Este miércoles se cumplen 14 años de la gran nevada del 4 de febrero de 2012, un fenómeno que se vivió en toda Mallorca y que no ha vuelto a repetirse desde entonces. Fotografías y video sirven para rememorar una jornada teñida de blanco, que inundó de ilusión unos mallorquines poco acostumbrados a esta rareza meteorológica.
Era sábado, Mallorca estaba bajo la influencia de una ola de frío y esa mañana nevó a nivel del mar en Palma, ofreciendo el contraste de la playa de Can Pere Antoni completamente blanca con el fondo de la Catedral y la Serra de Tramuntana nevada.

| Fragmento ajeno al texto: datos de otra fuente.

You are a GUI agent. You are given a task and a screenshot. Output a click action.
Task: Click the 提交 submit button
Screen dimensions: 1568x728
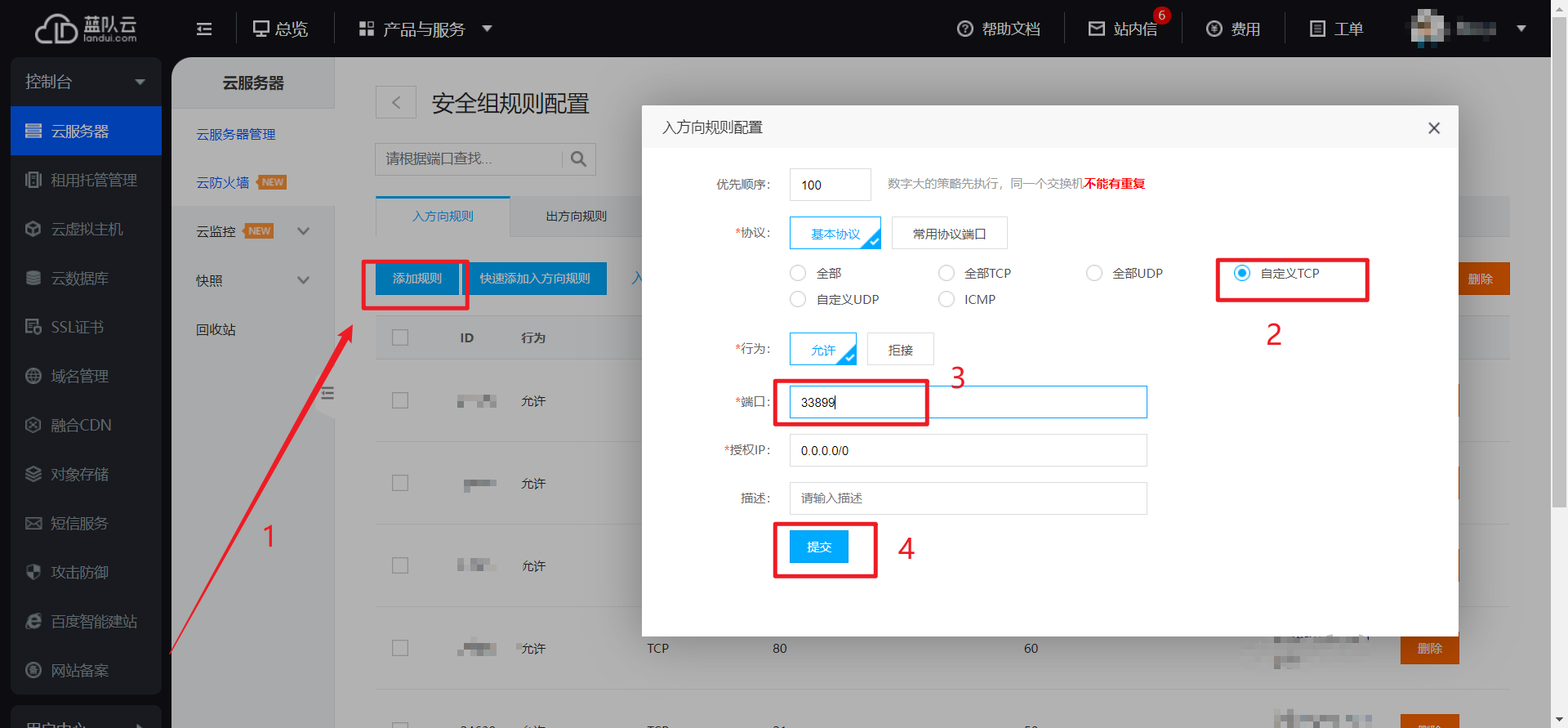818,547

La Serra amaneció con un espectacular manto blanco de nieve que, en enclaves como el monasterio de Lluc, llegó a los 30 centímetros de espesor. En Palma, a las nueve de la mañana se registraron hasta siete centímetros de nieve en sus puntos más elevados. En otras zonas, como el Paseo Marítimo, el espesor de la nevada no superó los tres centímetros.
Aquella mañana, el entonces delegado de la Aemet en Baleares, Agustí Jansà, ya aludió al carácter histórico de la nevada que se acababa de producir, declarando en aquel momento que en 1985 y en 2005 también se produjeron en Mallorca precipitaciones en forma de nieve importantes, pero no tan significativas como la que había producido aquella ola de frío.